* _GIVEN TEXT_
'''

China Disputes Trump’s ‘Flood’ of Fentanyl Claim
A Chinese official on Friday disputed President Donald Trump’s claim that the deadly opioid fentanyl flooding the U.S. is mostly produced in China.
China doesn’t deny that some fentanyl produced illicitly inside the country is contributing to the epidemic, Wei Xiaojun, deputy director-general of the Narcotics Control Bureau of the Ministry of Public Security, said at a news conference.
However, according to the intelligence the two countries have exchanged, “the evidence isn’t sufficient to say that the majority of fentanyl or other new psychoactive substances come from China,” Wei said.
Trump, Xi to talk
Trump last month said the U.S. was stepping up measures to “hold back the flood of cheap and deadly fentanyl, a synthetic opioid manufactured in China and 50 times stronger than heroin.”
He said he would mention it to Chinese President Xi Jinping in Beijing next week. “And he will do something about it,” Trump said.
The U.S. Drug Enforcement Administration’s representative in Beijing, Lance Ho, declined to comment on Wei’s assessment.
Wei also said the Justice Department’s public announcement last month of indictments against two Chinese men accused of making tons of fentanyl and other powerful narcotics sold in the U.S. could impede efforts to bring them to justice.
“I have to admit regret regarding the U.S. move to unilaterally use the method of calling a news conference to announce the matter of these two wanted individuals who’ve fled to China,” he said.

'''

* _RECORDS_
'''

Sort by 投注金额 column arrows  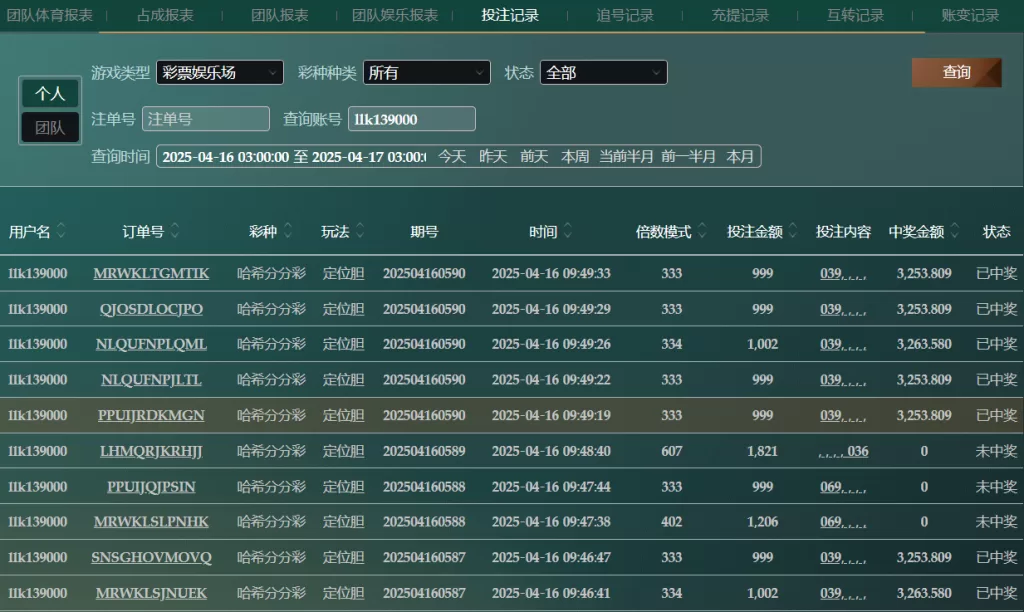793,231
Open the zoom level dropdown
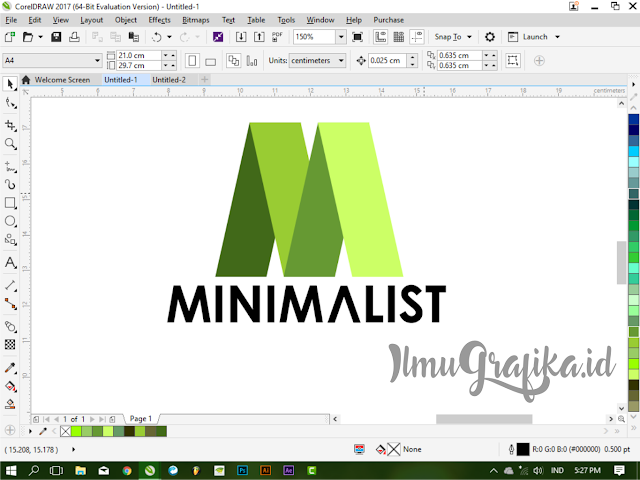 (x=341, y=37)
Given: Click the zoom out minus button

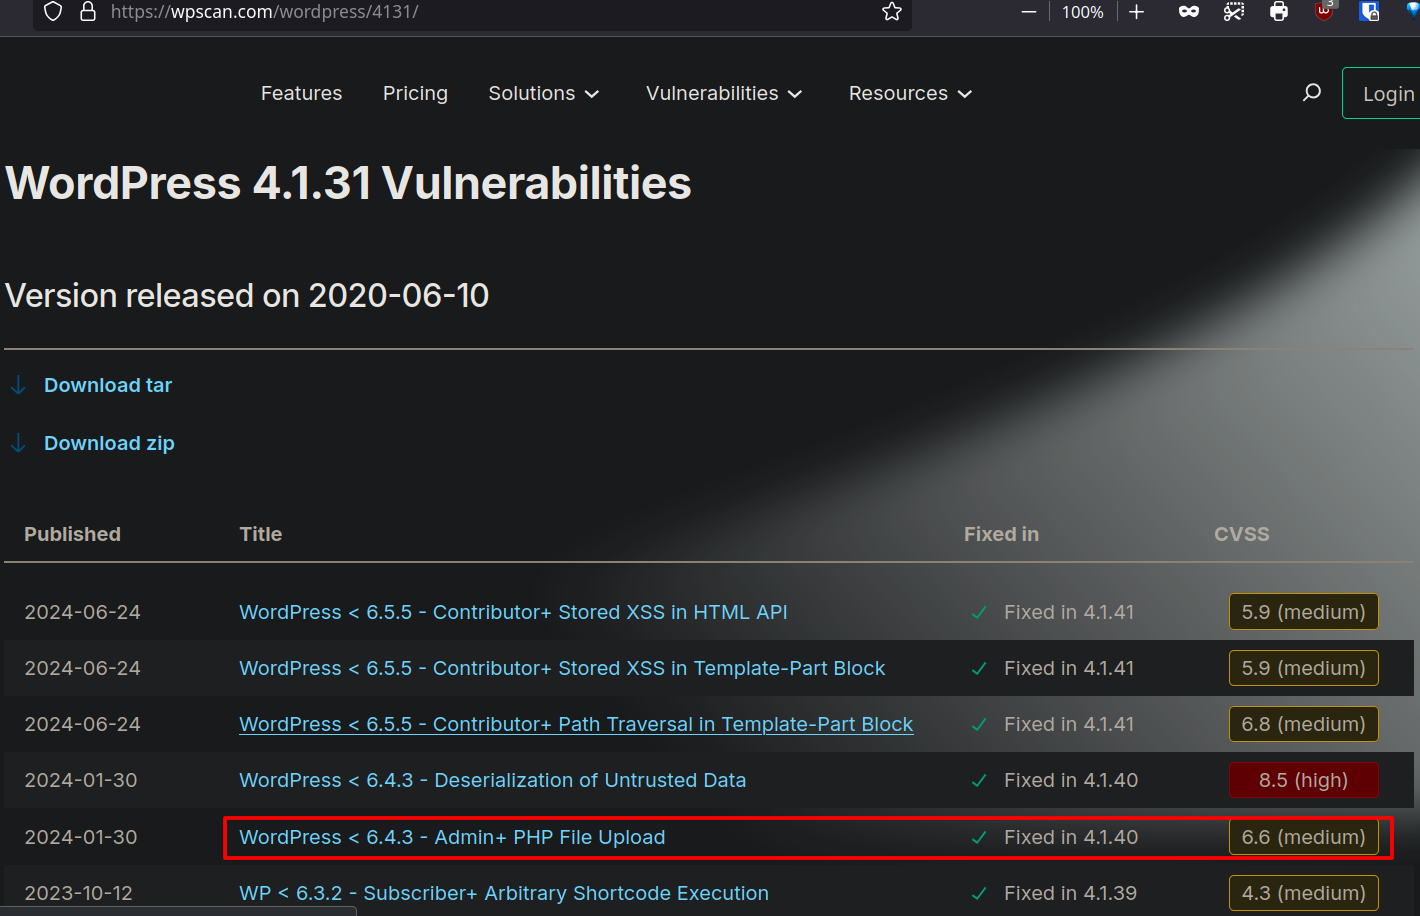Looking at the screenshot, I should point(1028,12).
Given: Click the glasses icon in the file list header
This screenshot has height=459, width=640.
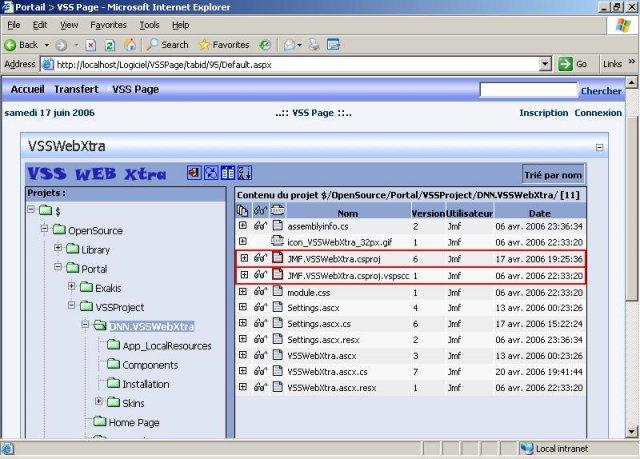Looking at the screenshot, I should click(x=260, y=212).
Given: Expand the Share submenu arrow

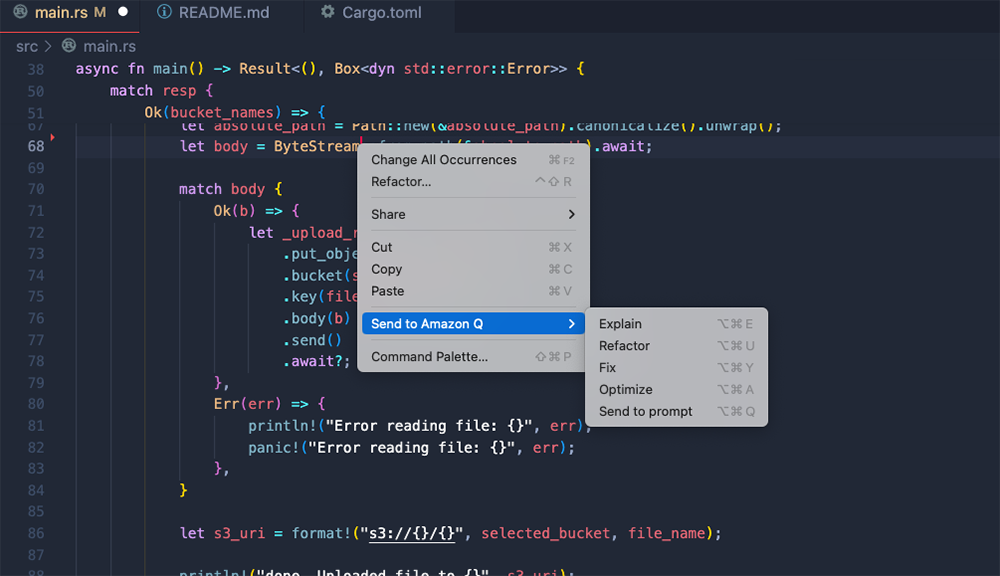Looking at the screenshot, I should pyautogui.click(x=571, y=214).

'''
'''

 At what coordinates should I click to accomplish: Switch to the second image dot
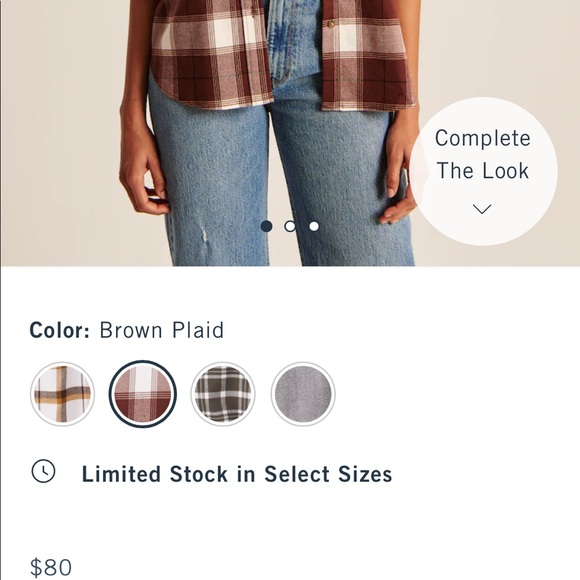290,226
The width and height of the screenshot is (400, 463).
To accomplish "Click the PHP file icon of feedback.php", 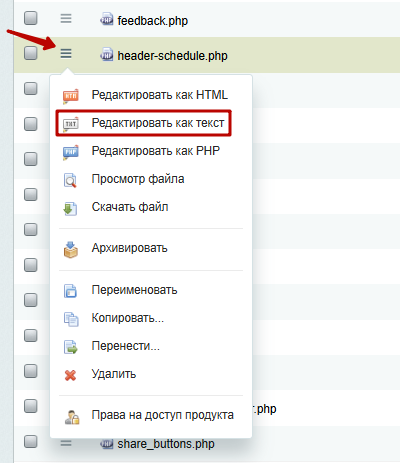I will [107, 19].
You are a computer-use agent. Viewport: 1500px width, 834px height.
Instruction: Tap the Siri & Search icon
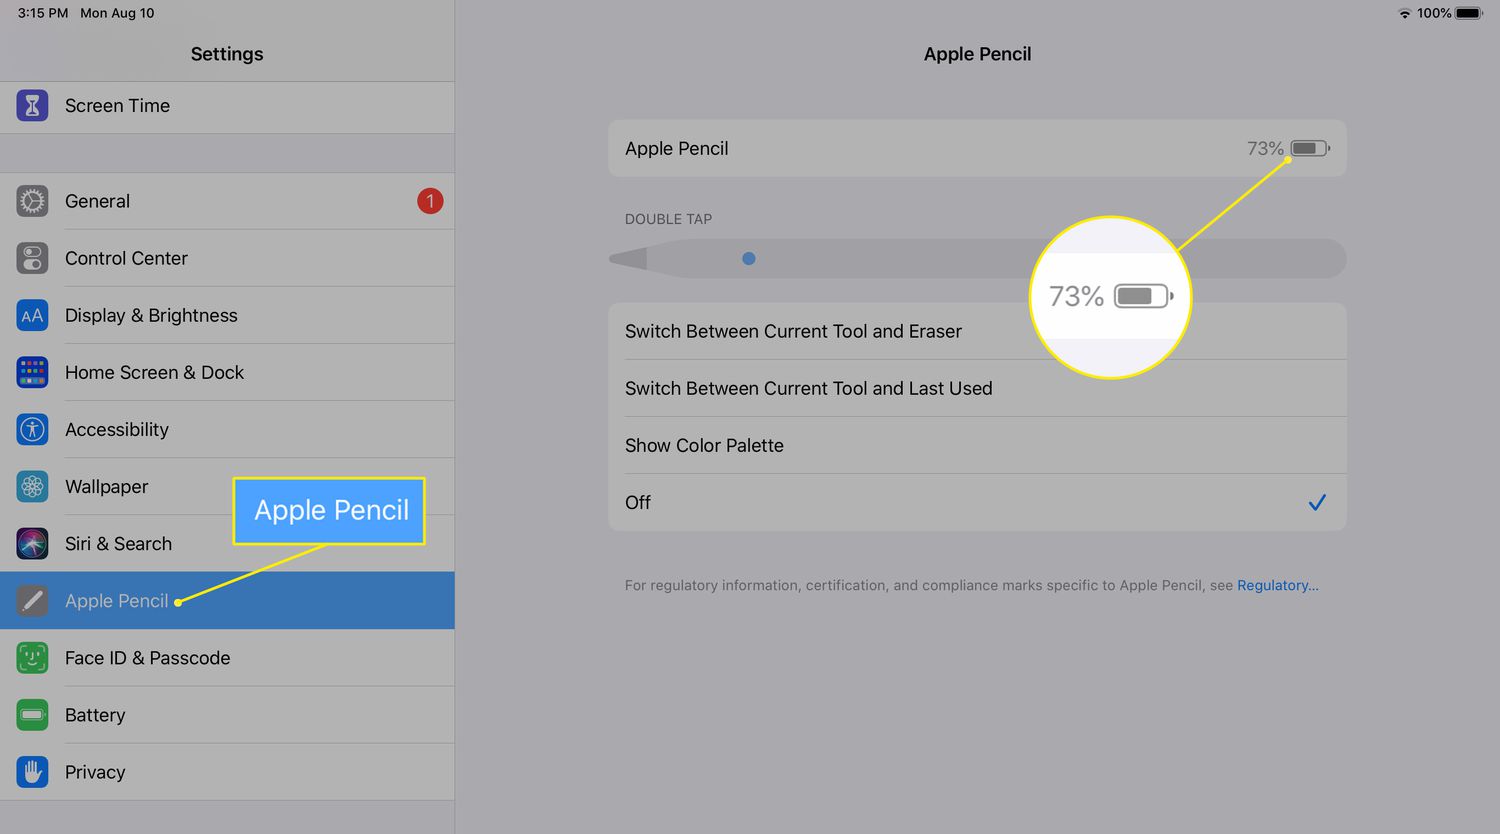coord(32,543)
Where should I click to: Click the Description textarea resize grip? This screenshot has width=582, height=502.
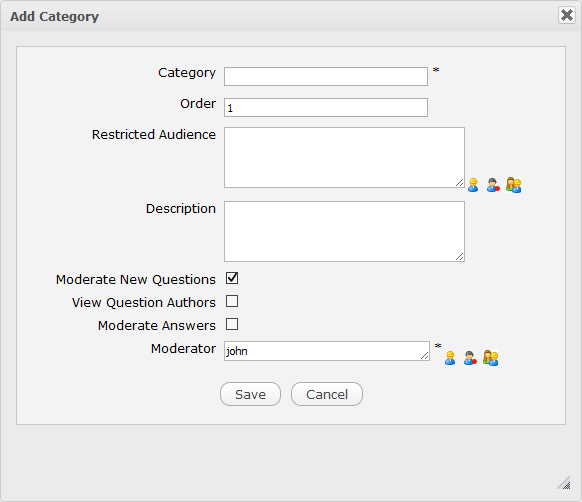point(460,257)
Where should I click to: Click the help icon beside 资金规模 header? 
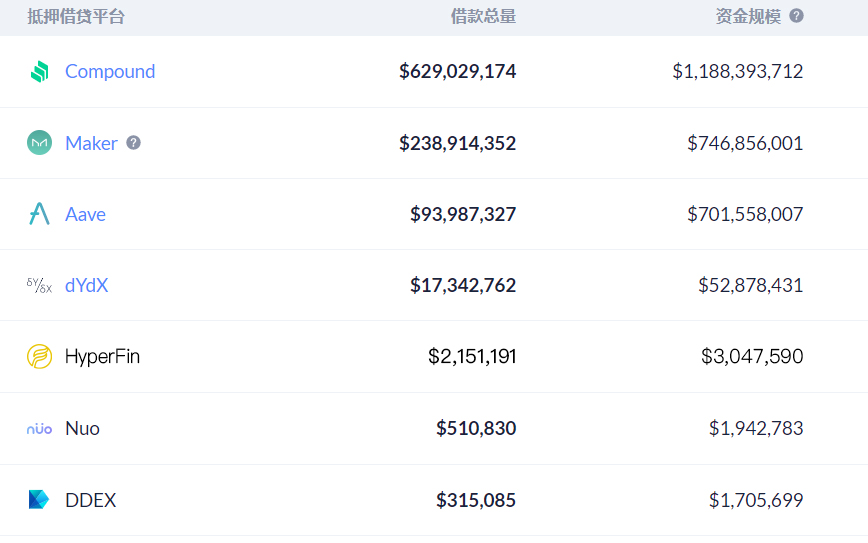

'''
'''

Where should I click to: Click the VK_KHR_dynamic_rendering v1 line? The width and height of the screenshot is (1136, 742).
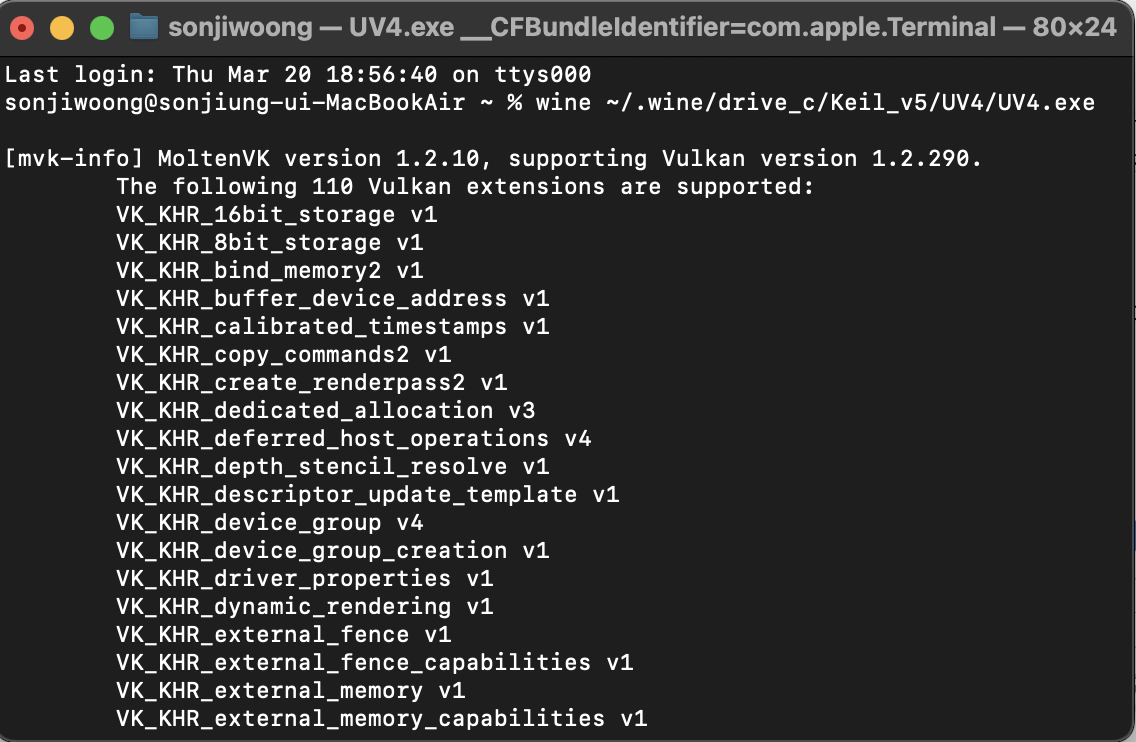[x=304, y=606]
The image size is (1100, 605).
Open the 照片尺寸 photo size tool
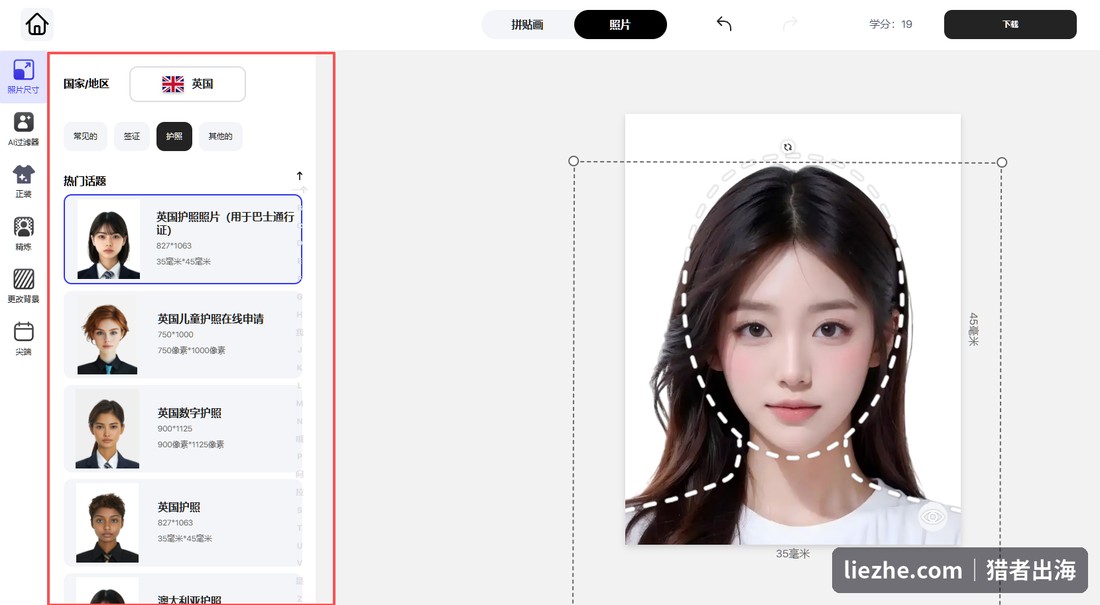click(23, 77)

'''

* _REQUIRED TASKS_
1) Retype part of the article on China disputing Trump's fentanyl claim. Begin at the words "China doesn’t deny" and stop after "on Wei’s assessment.".
2) Continue the article on China disputing Trump's fentanyl claim from the point where it stops.

* _RESPONSES IN ORDER_
1)
China doesn’t deny that some fentanyl produced illicitly inside the country is contributing to the epidemic, Wei Xiaojun, deputy director-general of the Narcotics Control Bureau of the Ministry of Public Security, said at a news conference.
However, according to the intelligence the two countries have exchanged, “the evidence isn’t sufficient to say that the majority of fentanyl or other new psychoactive substances come from China,” Wei said.
Trump, Xi to talk
Trump last month said the U.S. was stepping up measures to “hold back the flood of cheap and deadly fentanyl, a synthetic opioid manufactured in China and 50 times stronger than heroin.”
He said he would mention it to Chinese President Xi Jinping in Beijing next week. “And he will do something about it,” Trump said.
The U.S. Drug Enforcement Administration’s representative in Beijing, Lance Ho, declined to comment on Wei’s assessment.

2)
US, China cooperation
The release of information would “impact on the ongoing joint investigation into the case,” Wei said, adding that China noted the U.S. failure to mention their successful cooperation on this and other cases.
The Justice Department said Xiaobing Yan, 40, and Jian Zhang, 38, worked separately but similarly and controlled one of the most prolific international drug-trafficking organizations. The lack of an extradition treaty significantly reduces the chances they will be returned to the U.S. for trial.
The Trump administration’s anti-drug efforts suffered another recent setback when its nominee as drug czar withdrew from consideration following reports that he played a key role in weakening the federal government’s authority to stop companies from distributing opioids.
Trump last week declared opioid abuse a national public health emergency and announced new steps to combat the crisis.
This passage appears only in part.